Thank you for the article. I suspect i have some mild permanent brain damage from years of undiagnosed b12 deficiency.

I had an MRI of my brain and was told it was normal; what I now realise is that there may still have been white matter lesions just that doctor thought the amount/type were normal for my age .

Article on white matter lesions and B12 deficiency

ncbi.nlm.nih.gov/pmc/articl...

I had various diagnoses eg ME, Fibro, Hypochondria, psychosomatic symptoms.

Alfabeta profile image
Alfabeta in reply to Sleepybunny

Thank you for your response and the article. I have been treated as a hypochondriac which is extremely disturbing when the person telling me is, essentially supposed to a scientist yet has no enquiring mind in his her chosen subject.

I was laughed at, sighed at taken down the mentally ill route Etc

One just keeps taking the b12 and one judges whether one’s symptoms are improving.

At the moment, I am at an impasse.

I used to get a sequence:

Sudden semi consciousness with frontal brain pressure

Followed by tinnitus

Followed by auditory hallucinations

The sequence lasted about 10 seconds then faded leaving me confused for some minutes.

I could hear a conversation but make no sense of yet be able to identify the words and, if reading, be able to read the words but make no sense of them.

The events started around midway between injections and continued over 5 to 7 days with up to 8 events on the first day then reducing to the odd one or two towards the end with nothing before or after accept, occasionally the just before or just after my injection.

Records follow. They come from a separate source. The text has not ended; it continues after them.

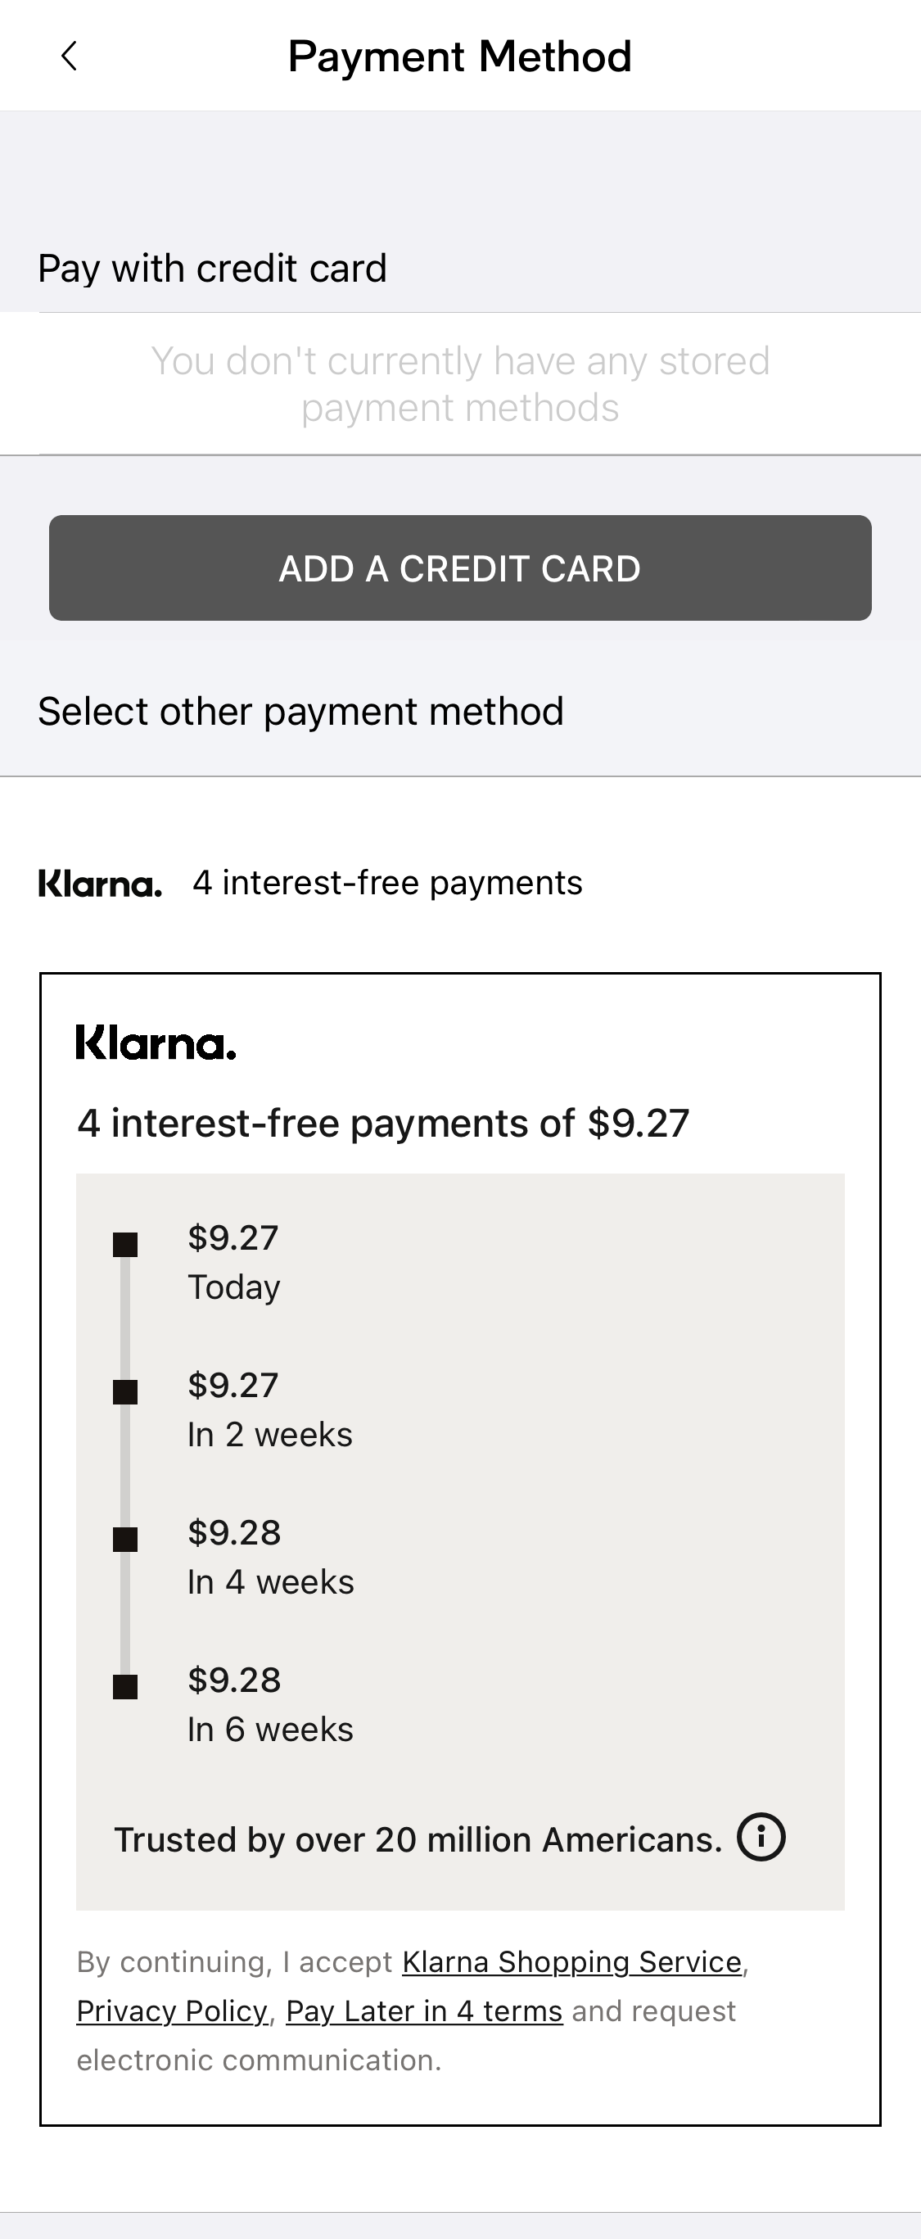Open the Pay Later in 4 terms link

coord(425,2011)
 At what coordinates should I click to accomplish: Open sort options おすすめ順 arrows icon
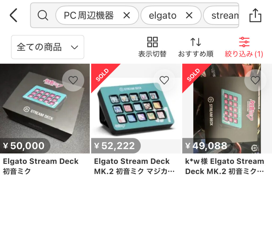(x=196, y=42)
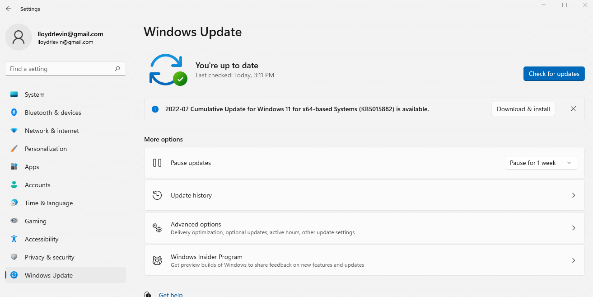Click in the Find a setting search box
The height and width of the screenshot is (297, 593).
tap(65, 69)
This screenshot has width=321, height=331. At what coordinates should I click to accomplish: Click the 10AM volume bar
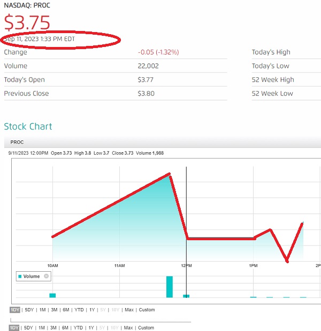[52, 295]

The tinnitus ceased after 18 months and hallucinations mostly after 30 months although they reoccur sometimes. The hallucinations are rather dream like and make a sort of sense when occurring but no sense after.

All I get now is the sudden semi consciousness then after seconds it ceases and only the temporary confusion occurs.

It sounds like I am getting better but who knows.

Thank you so much for your response life’s a lonely place when you’re old and I’ll . I read your blogs regularly and always find them caring and informative.

I hope your Christmas is lovely and your New a Year healthier.

Sleepybunny profile image
Sleepybunny in reply to Alfabeta

Hi,

"laughed at, sighed at taken down the mentally ill route"

So sorry to hear that.

I was shouted at, snapped at, pressure was put on me to leave one GP surgery because I was very persistent in asking for referrals, pressure was also put on me to go down the mental health route.

No-one was really listening when I said I thought there was one underlying condition causing the majority of my symptoms and I suspected it was B12 deficiency.

I learnt a hard life lesson that sadly sometimes the only person who is going to help you is yourself.

It can be very lonely with an invisible illness....I look "normal". My symptoms are much improved after several years of treatment but I need far more B12 than recommended in UK guidelines.

There are friendly, supportive people on this forum who want to help.

Have you thought of joining a PAS support group if there is one close to you. You do not have to have a confirmed diagnosis of PA but you do need to be a member of PAS.

B12d.org have meetings in Peterlee, County Durham

b12d.org/event

B12 Deficiency Info have occasional B12 cafes in Leicestershire

b12deficiency.info/b12-pop-...

"I do not think that I have PA"

Do you mind me asking why you think you do not have PA?

Did you have tests for PA?

PAS (Pernicious Anaemia Society)

Based in Wales, UK.

pernicious-anaemia-society....

PAS tel no +44 (0)1656 769717 answerphone

PAS support groups in UK

pernicious-anaemia-society....

Blog post about how PAS can support PAS members seeking PA diagnosis

martynhooper.com/2017/06/24...

PA tests

Intrinsic Factor Antibody (IFA) test

labtestsonline.org/tests/in...

Parietal Cell Antibody (PCA) test

labtestsonline.org/tests/pa...

PCA is not recommended as a diagnostic test for PA in UK.

Both these tests can be unreliable.

It is still possible to have PA with a negative result in IFA or PCA test.

About 50% of people with PA test negative on IFA test.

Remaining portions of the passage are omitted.